Antes de cantar el himno a Cristo pobre, San Pablo pide a los Filipenses una alegría especial: “Pónganse de acuerdo, estén unidos en el amor, con una misma alma y un mismo proyecto. No hagan nada por rivalidad o vanagloria, que cada uno tenga la humildad de creer que los otros son mejores que él mismo. No busque nadie sus propios intereses, sino más bien preocúpese cada uno por los demás. Tengan unos con otros las mismas disposiciones que estuvieron en Cristo Jesús.” (Flp 2,2-5).
También en la Iglesia de Chimbote nos conviene recordar que solo pobres en el Espíritu favorecen la unidad diocesana y la comunión con el pueblo. Solo, cuando en Espíritu de pobreza administramos nuestra unicidad, nuestra originalidad y nuestra historia personal, podemos servir el bien común.
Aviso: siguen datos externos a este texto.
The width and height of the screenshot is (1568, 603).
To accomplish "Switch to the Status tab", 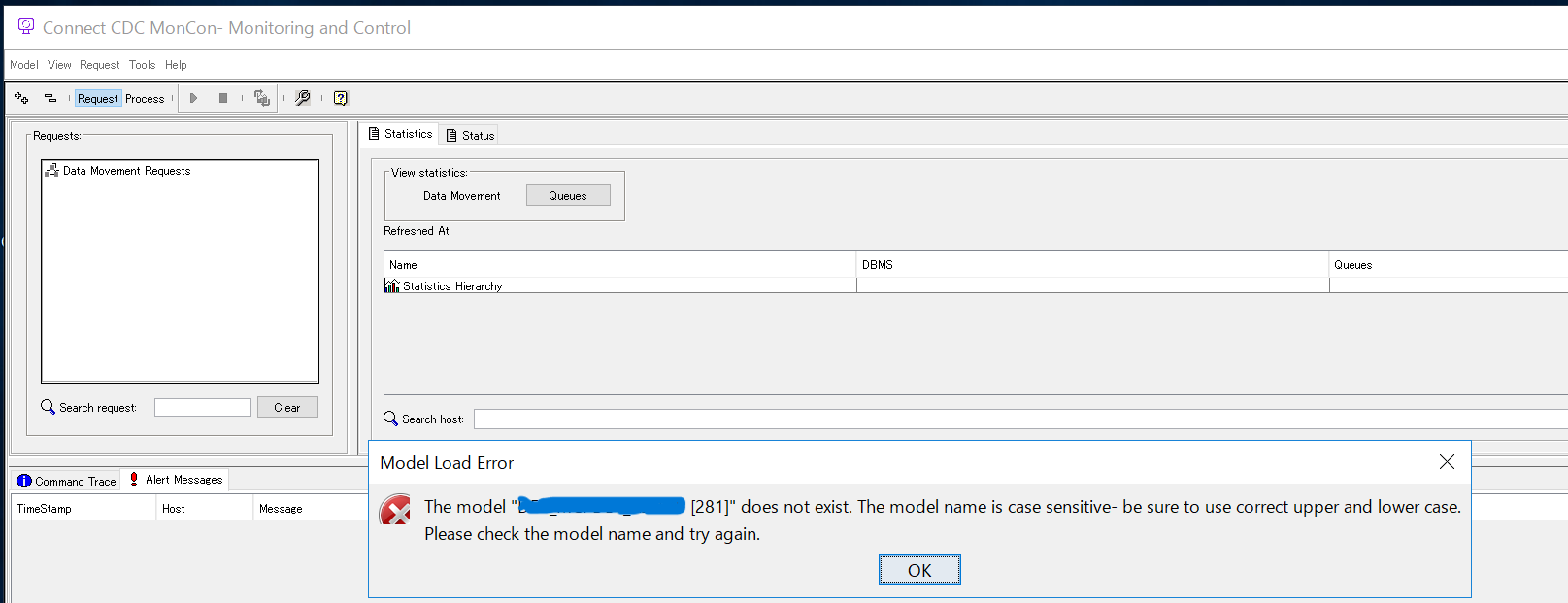I will [471, 136].
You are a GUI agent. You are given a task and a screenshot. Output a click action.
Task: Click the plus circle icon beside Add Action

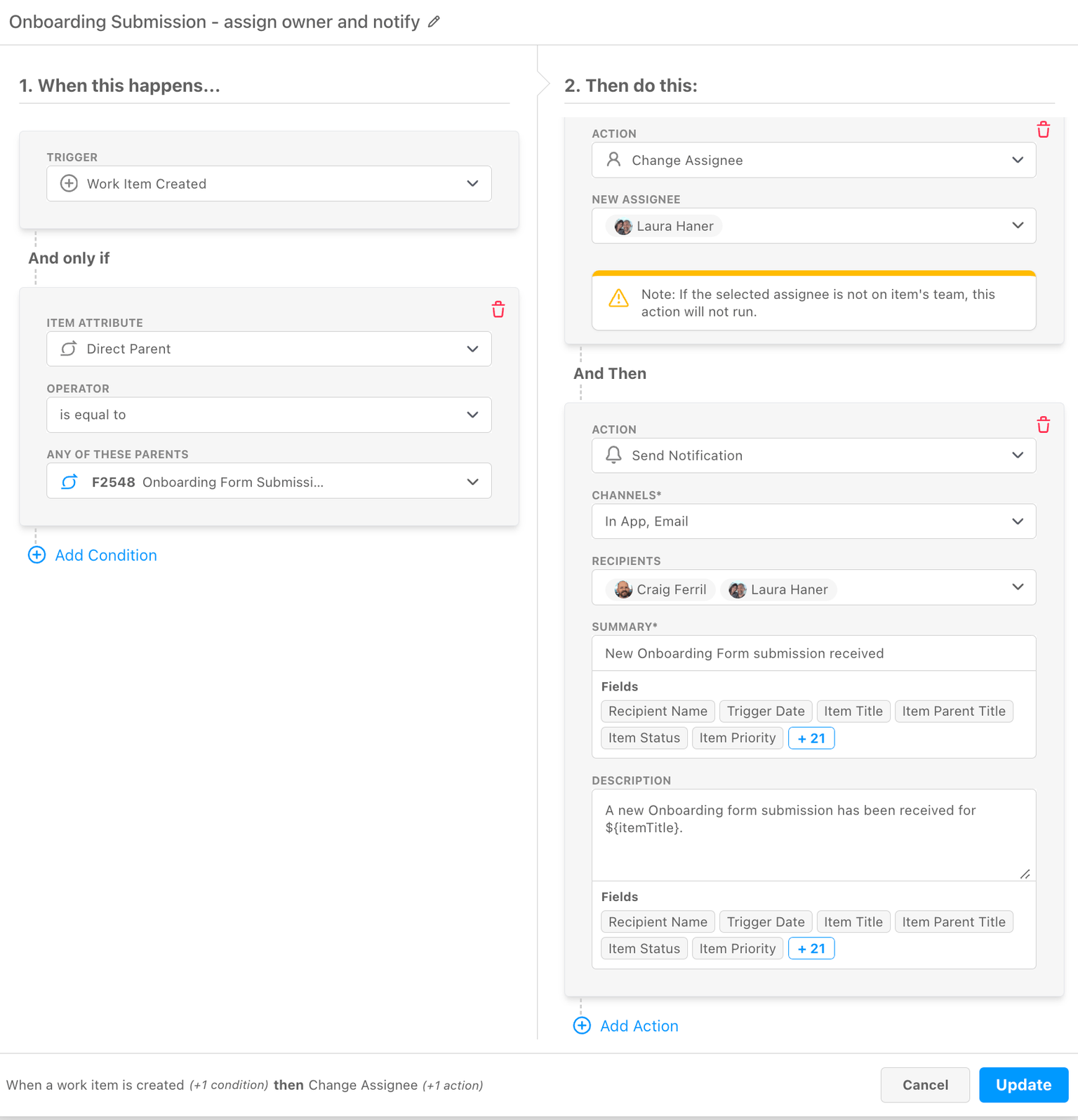click(x=582, y=1026)
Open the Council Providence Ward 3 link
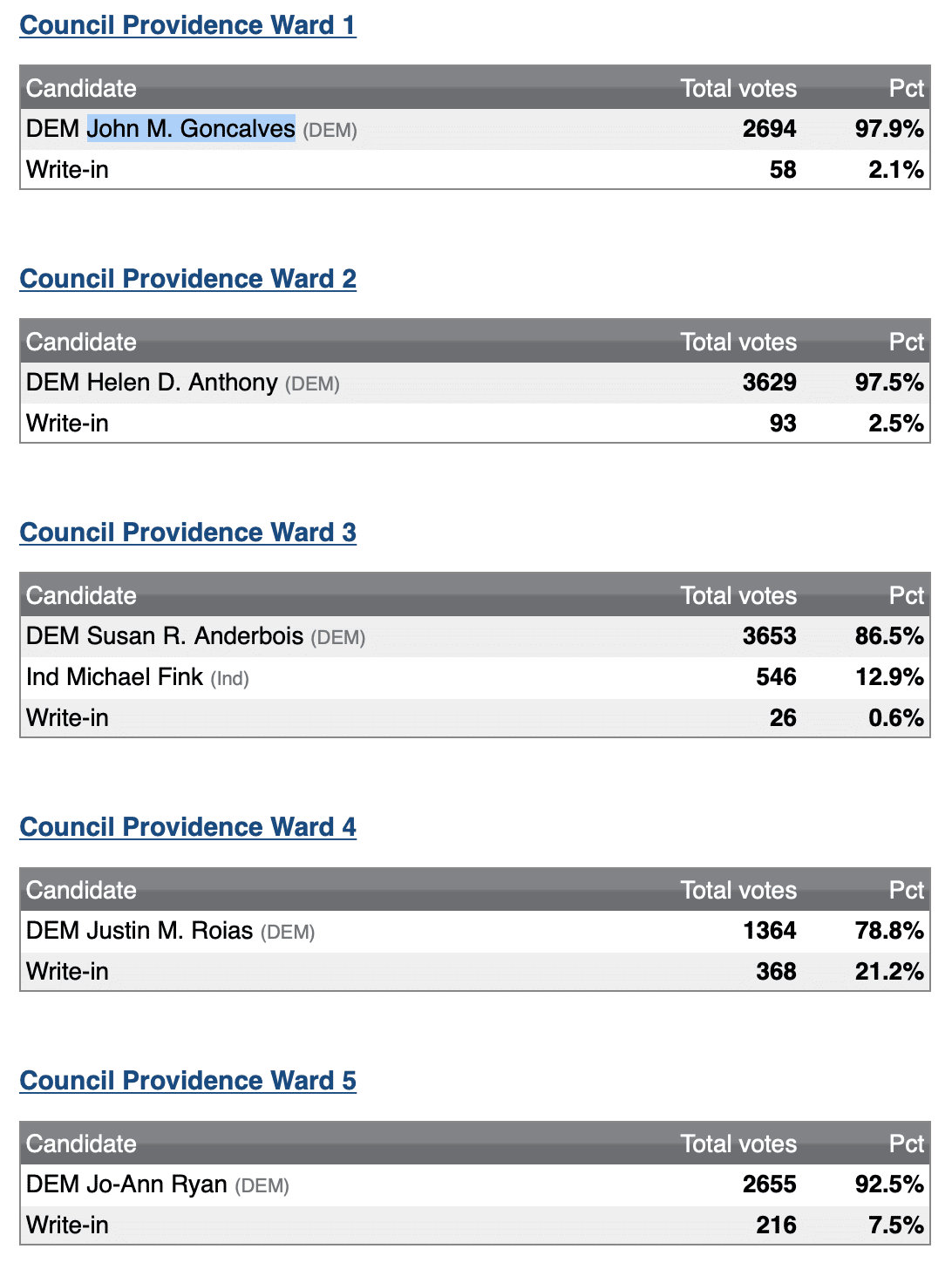Image resolution: width=952 pixels, height=1276 pixels. [187, 533]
Solo en espíritu de pobreza el grano de trigo puede cumplir con su vocación. “Pues el que quiera asegurar su vida, la perderá y el que sacrifique su vida por el Evangelio, la salvará” (Mc 8,35).
Finalmente miremos con espíritu de pobres la realidad del pecado en nosotros y en el mundo: en el espíritu de Dios, el padre de Jesucristo, el que es pobre porque todo da, podemos ser pobres y nunca desesperar.
Sospecho que la mejor oración brota del corazón de los pobres en el Espíritu.